Начинаю понимать государственный юбилей Горького из русской истории. Юбилей этот есть яркий документ государственно-бюрократического послушания русского народа. Воля народа, по-видимому, без остатка сгорела в расколе, после чего остался не народ, а всегда всюду внешне послушная масса с затаенной жизнью личного, находящая свое выражение в какой-то артистичности. Да, русская общественность скрывается в тайниках личностей… Нигде в мире нет, вероятно, такого числа артистов, придумщиков, чудаков, оригиналов всякого рода, в общественном отношении исповедующих закон «моя хата с краю». Испытав интеллигентский бесплодный бунт, я стал сам такой (мой отказ от влияния на Горького и есть: «моя хата»). Последняя моя вспышка была вспышкой патриотизма во время Германской войны: и так это было глупо. Теперь я с полной готовностью отдал бы свой народ во власть немца как организатора и воспитателя трудового начала.

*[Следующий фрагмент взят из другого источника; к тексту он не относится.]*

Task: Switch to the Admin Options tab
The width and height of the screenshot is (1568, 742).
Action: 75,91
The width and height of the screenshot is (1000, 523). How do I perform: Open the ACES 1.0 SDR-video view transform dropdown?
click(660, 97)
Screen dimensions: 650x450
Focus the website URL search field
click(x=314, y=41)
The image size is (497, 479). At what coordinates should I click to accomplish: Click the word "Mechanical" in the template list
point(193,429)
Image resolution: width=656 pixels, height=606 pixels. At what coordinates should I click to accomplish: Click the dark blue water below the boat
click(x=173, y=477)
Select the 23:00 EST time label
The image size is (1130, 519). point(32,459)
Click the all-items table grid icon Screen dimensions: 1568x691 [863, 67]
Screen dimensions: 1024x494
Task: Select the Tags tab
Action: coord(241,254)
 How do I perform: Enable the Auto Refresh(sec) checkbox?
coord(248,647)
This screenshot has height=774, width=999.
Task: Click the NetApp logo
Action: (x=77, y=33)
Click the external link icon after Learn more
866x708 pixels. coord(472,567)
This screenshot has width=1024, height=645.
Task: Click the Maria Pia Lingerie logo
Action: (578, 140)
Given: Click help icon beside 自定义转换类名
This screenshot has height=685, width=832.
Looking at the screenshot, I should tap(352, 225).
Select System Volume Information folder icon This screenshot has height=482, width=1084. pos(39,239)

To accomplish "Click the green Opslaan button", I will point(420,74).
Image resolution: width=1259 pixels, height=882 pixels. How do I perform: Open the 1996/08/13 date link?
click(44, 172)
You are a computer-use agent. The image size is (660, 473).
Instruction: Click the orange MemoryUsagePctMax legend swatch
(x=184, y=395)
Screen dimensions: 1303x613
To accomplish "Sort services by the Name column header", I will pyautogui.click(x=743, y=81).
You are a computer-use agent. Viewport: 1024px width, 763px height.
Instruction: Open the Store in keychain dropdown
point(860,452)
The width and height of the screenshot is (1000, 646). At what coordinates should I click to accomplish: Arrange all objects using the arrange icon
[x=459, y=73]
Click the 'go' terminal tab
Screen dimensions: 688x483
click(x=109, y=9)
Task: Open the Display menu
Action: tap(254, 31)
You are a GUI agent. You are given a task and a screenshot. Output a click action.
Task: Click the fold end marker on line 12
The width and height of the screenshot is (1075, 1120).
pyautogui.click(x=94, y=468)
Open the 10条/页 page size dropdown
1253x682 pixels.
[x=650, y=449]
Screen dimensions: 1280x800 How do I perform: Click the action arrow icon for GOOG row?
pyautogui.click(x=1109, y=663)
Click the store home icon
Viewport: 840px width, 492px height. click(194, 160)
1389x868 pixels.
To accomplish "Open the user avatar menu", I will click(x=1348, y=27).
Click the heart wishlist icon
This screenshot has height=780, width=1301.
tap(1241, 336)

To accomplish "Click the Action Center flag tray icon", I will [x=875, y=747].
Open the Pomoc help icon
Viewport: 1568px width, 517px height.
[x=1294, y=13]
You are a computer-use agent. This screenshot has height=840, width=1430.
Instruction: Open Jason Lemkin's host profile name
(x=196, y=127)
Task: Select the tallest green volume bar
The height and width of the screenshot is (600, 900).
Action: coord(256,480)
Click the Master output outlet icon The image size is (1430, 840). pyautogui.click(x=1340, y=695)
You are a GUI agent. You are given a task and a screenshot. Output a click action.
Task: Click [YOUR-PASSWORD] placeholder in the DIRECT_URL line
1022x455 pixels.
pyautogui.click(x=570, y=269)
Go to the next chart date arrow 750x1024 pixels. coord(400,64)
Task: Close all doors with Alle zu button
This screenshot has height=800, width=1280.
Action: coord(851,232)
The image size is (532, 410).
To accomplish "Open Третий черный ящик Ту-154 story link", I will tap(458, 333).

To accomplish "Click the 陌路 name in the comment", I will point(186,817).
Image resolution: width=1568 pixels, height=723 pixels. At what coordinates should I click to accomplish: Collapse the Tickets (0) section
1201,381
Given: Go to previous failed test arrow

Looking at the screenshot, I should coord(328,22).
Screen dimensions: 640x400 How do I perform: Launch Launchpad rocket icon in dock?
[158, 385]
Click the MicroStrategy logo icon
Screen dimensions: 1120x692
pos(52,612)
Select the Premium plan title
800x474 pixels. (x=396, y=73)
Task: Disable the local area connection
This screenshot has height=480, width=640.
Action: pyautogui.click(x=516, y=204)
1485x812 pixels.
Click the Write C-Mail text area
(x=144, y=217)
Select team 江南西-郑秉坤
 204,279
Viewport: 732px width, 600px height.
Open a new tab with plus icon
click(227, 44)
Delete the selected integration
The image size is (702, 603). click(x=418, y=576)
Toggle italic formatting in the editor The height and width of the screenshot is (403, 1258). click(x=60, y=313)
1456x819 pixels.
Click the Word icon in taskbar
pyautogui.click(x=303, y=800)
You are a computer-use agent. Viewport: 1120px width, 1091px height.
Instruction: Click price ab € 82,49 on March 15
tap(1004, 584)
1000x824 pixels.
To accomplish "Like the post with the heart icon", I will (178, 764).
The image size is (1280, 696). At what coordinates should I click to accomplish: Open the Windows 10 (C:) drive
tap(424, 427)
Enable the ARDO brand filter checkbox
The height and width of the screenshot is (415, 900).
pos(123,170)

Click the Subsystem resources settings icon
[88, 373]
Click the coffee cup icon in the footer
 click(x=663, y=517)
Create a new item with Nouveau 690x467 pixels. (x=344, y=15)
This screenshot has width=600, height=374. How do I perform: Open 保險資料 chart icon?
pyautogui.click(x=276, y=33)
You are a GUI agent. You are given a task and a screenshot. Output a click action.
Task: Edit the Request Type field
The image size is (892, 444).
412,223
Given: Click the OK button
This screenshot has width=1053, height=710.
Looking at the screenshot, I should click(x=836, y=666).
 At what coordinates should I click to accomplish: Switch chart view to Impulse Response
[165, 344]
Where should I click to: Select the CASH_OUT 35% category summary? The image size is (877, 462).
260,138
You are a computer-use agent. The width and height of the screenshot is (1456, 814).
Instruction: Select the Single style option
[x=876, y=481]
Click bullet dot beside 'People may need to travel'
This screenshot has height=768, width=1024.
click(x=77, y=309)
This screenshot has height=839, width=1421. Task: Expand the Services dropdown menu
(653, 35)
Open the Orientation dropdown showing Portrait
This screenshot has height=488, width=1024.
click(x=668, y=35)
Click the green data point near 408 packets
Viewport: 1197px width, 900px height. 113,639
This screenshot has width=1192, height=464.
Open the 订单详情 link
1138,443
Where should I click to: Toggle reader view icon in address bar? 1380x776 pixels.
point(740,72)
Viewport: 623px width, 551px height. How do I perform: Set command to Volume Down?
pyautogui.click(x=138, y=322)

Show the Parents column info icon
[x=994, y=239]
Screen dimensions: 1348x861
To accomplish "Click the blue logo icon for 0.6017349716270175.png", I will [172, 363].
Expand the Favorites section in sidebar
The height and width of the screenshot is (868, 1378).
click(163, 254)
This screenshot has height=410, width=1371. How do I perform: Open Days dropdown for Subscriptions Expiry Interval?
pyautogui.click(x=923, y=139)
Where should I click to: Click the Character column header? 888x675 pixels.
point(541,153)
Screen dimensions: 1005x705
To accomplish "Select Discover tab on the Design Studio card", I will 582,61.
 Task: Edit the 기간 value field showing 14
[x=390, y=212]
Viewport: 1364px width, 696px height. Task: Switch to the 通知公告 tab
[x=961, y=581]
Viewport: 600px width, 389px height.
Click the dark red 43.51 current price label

Я отдал бы народ этому хозяину без всякого колебания, потому что уверен в молодости и таланте русского народа: пройдет германскую школу труда и будет русский народ, а не бесформенная инертная масса. И с такой радостью будут работать, учиться! Страна наша в настоящее время жаждет труда для улучшения своего бытия. Из этой жажды делать свое дело вытекают великие последствия обновления страны. Вероятно, в этом и есть благодетельный сдвиг революции: не отдельные люди, а все хотят теперь лучшего, все жаждут разумного труда, разумного хозяина.


3 Июня. Троица.

Вчера ездил на свидание с Горьким. Потом видел Воронского. На обратном пути в вагоне слышу, рабочие говорят, читая газету: «Русский Горький приехал». Я спросил: «Что значит русский Горький в отношении к Максиму Горькому?» — «А как же, — сказал один, — был итальянский, фашистский, теперь русский, коммунистический».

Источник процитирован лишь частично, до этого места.